WHAT YOU WILL DO
Continue the property and equipment accounting note below, picking up after its final sentence.

QUOTED TEXT

Property and Equipment

        Property and equipment are recorded at cost and depreciated using the straight-line method over their estimated useful lives. Leasehold improvements are capitalized and amortized over the lesser of the life of the lease or the useful life of the related asset. The range of estimated useful lives is as follows (in years):

Buildings and improvements   10-39
Machinery and equipment   5-10
Furniture and fixtures   3-10
Company vehicles   3-5

        Expenditures for major additions or improvements, which extend the useful lives of assets, are capitalized. Minor replacements, maintenance and repairs, which do not improve or extend the lives of such assets, are charged to operations as incurred.

        We review property and equipment for impairment whenever events or changes in circumstances indicate the carrying value may not be recoverable in accordance with Statement of Financial Accounting Standard ("SFAS") No. 144, "Accounting for the Impairment or Disposal of Long-Lived Assets." If the carrying value exceeds the sum of the future undiscounted cash flows to be generated by the asset, the asset would be adjusted to its net recoverable value and an impairment loss would be charged to operations in the period identified.

GIVEN MATERIAL
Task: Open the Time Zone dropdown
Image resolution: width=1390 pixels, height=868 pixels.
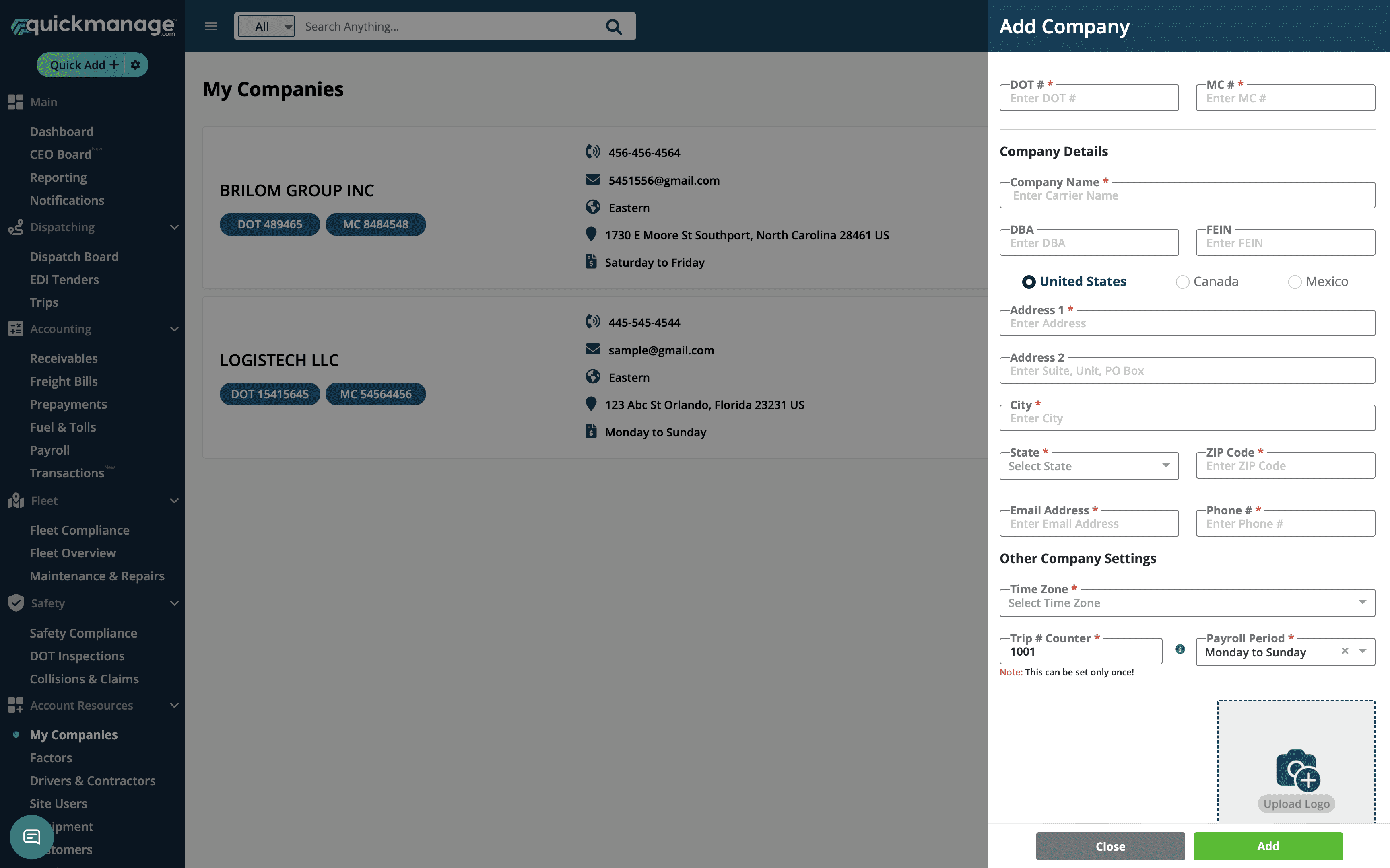Action: (1187, 603)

RESULT OF THIS EXERCISE
        We capitalize interest on borrowings during the active construction period of major capital projects. Capitalized interest is added to the cost of the assets and is amortized over the estimated useful lives of the assets.

Goodwill and Other Intangible Assets

        In accordance with SFAS No. 142, "Goodwill and Other Intangible Assets," we do not amortize goodwill and other intangible assets, which are deemed to have indefinite lives, but test these assets for impairment at least annually, or more frequently if any event occurs or circumstances change that indicate possible impairment. We have determined that manufacturer franchise rights have an indefinite life, as there are no legal, contractual, economic or other factors that limit their useful lives and they are expected to generate cash flows indefinitely due to the historically long lives of the manufacturers' brand names. Goodwill and franchise rights are allocated to each reporting unit at the platform and dealership level, respectively. The fair market value of our

F-8



manufacturer franchise rights is determined at the acquisition date through discounting the projected cash flows attributable to each franchise. Goodwill represents the excess cost of the businesses acquired over the fair market value of the identifiable net assets.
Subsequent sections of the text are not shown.